----- Records to process -----

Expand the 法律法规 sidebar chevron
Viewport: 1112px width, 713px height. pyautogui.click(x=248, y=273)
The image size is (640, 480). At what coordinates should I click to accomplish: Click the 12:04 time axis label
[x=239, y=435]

-----
----- Records to process -----

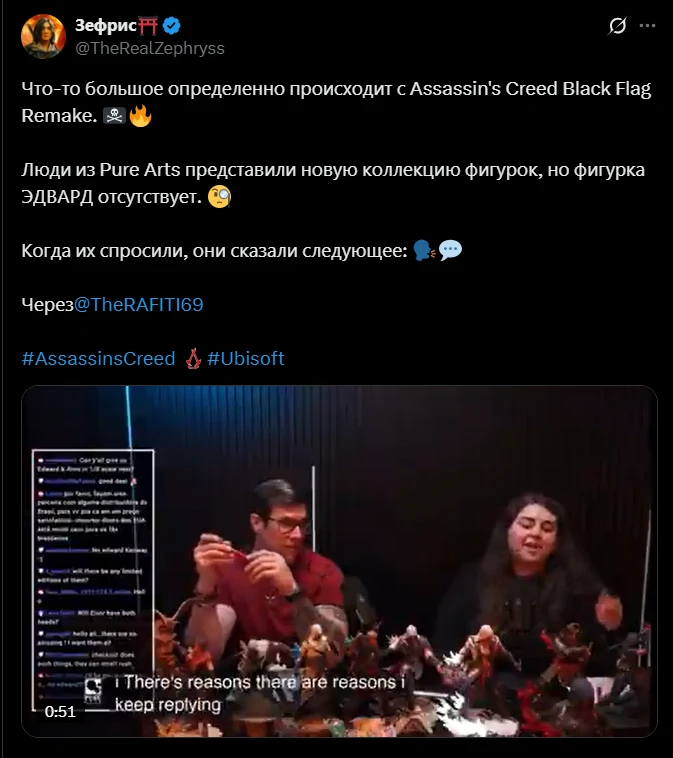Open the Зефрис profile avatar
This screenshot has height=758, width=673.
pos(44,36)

-----
----- Records to process -----

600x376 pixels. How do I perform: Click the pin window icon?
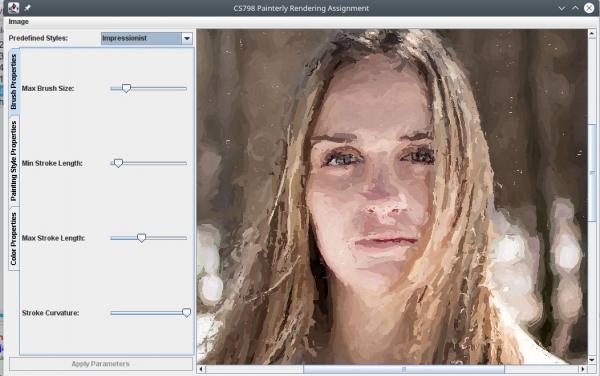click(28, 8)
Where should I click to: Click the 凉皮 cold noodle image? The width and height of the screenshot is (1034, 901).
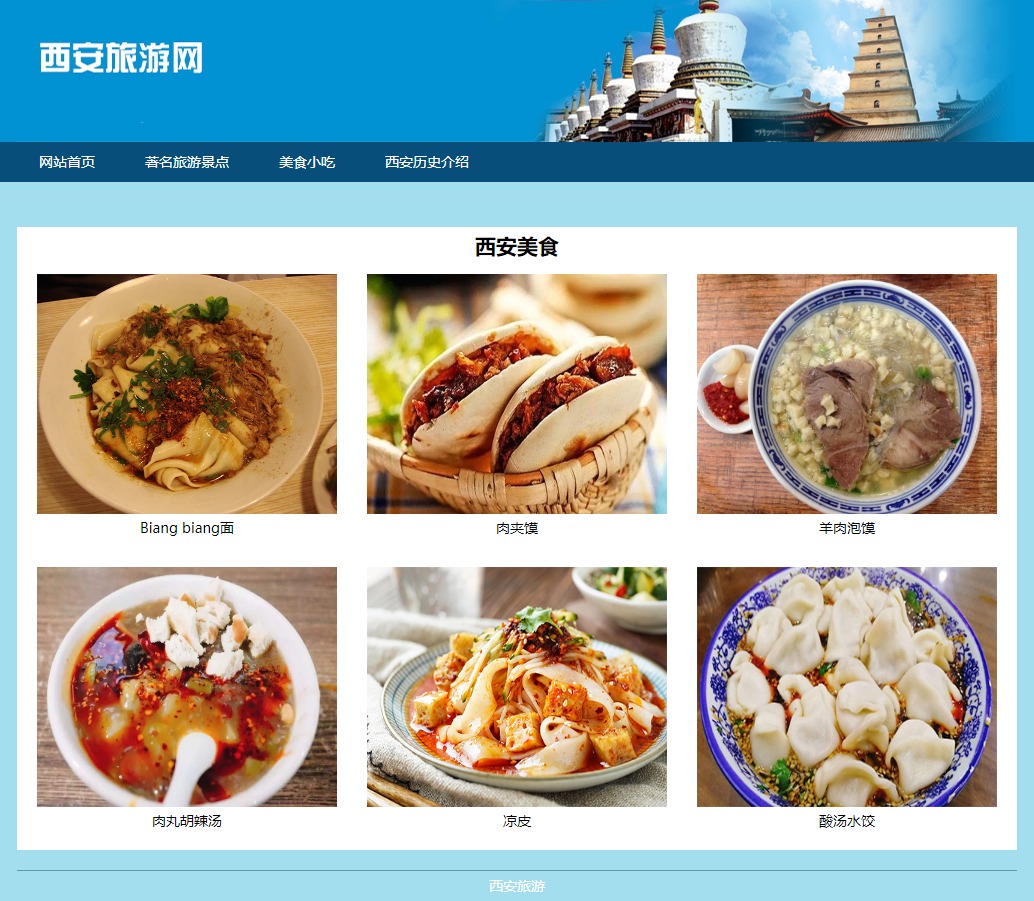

-----

## Work item
In the entries above, which lines run from the one with "600x376 pixels. How" up to and including the one with "Where should I"? Write them out exactly, without the pictures.

## Result below
600x376 pixels. How do I perform: Click the pin window icon?
click(28, 8)
Where should I click to: Click the 凉皮 cold noodle image? The width and height of the screenshot is (1034, 901).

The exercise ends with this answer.